(written by Nancy)
Well, not a happy end to the State of Origin game last night for the Blues – once again a loss to Queensland. We stayed at a pub until half-time, when Dave could no longer take all the hooting and hollering from the Maroon supporters. The game was also on in the common room at the caravan park so he stopped in there to watch the rest of it while I went back to the tent. The game was over by 10pm – a late night for us!
Lovely sleep in today – it was cold again this morning so we did not get up until at about 8:30, when the sun was finally hitting the tent. We made pancakes on the grill with bacon for breakfast – turned out pretty good! We will have to remember that for future rest days – makes a nice change from eggs on toast or oatmeal.
We took advantage of the free wireless to make Skype calls to our mothers – always fun to do that.
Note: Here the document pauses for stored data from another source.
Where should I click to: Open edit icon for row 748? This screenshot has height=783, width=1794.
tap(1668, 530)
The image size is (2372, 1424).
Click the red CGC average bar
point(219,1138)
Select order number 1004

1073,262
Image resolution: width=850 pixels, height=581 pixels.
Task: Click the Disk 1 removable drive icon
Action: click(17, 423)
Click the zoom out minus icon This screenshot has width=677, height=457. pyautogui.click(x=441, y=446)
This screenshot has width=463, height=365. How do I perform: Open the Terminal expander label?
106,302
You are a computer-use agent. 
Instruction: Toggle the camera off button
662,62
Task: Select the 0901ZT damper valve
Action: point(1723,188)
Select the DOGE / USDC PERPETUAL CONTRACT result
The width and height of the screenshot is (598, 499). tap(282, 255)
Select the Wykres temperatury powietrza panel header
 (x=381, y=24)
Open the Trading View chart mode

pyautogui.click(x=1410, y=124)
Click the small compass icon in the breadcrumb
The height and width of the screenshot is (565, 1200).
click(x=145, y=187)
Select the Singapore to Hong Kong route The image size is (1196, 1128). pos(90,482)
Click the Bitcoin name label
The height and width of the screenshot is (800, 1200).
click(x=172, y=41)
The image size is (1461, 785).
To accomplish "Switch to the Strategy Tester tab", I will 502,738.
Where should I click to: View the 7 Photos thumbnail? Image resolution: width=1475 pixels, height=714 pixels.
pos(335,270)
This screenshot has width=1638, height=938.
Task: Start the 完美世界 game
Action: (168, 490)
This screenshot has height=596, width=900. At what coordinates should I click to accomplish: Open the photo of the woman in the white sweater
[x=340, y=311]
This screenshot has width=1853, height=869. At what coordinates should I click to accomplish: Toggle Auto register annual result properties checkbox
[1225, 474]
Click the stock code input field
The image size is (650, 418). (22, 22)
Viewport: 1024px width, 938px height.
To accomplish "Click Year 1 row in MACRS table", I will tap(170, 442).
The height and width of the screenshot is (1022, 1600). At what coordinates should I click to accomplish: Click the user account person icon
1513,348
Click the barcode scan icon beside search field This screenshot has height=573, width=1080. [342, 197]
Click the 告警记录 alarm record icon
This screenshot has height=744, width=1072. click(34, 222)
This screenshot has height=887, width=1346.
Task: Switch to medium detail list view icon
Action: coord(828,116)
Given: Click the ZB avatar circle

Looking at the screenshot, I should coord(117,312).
It was almost 11:30 by the time we wandered out of the caravan park over to the Australian Workers Heritage Centre. Barcaldine is known as the primary location of the Sheep Shearer’s strike in 1891 that is credited as one of the primary reasons for the formation of the Australian Labor Party (similar to Democratic party, for those in the US). A dispute amongst the farmers and the shearers over terms of employment grew into a huge labour dispute, with a massive labour strike forming across Queensland. The main shearers’ camp was nearby Barcaldine and a gum tree in town came to be the meeting spot for the shearers to discuss the state of affairs. That tree was subsequently referred to as the Tree of Knowledge.
The strike was ultimately unsuccessful for the shearers, with the police and other military pulled in to prevent the shearers from interfering with replacement labour brought in and the main committee of shearers receiving 3 years of hard labour. But the strike apparently made the shearers realise that they needed to have their own representation in Parliament to protect workers’ rights. The Australian Workers Heritage Centre has been set up to recognise and celebrate the Australian workers contribution to the development of Australia and the development of the Australian Labor Party. We spent over two hours at the centre going through all the exhibits – it was very interesting and worth the visit.
The Tree of Knowledge was named on the Australian Historic list in early 2006 but it was poisoned by someone in May 2006 and did not recover. They have built a massive wooden structure over the remaining trunk of the tree in an effort to maintain its place in history – it looks a bit odd (oversized) from the street but inside it is quite interesting with lots of wooden ‘branches’ that hang down like an accordion.
We wandered around town a bit, had a pie for lunch (curry for Dave, pepper for me) and then a coffee and cake for afternoon tea and then made our way back to the caravan park to listen to the country western singers (Tom and Patty Routledge) sing a few songs and then have some billy tea and damper. Fun time – and the damper and tea were delicious. The damper is served with a bit of butter and golden syrup for a bit of sweetness.
We are now having dinner and will have an early night tonight, as we have about 108k to reach Longreach tomorrow. It looks like the wind is shifting back to being favourable for us – that should help a bit tomorrow. Then we are looking at another few days off in Longreach – getting slack these days!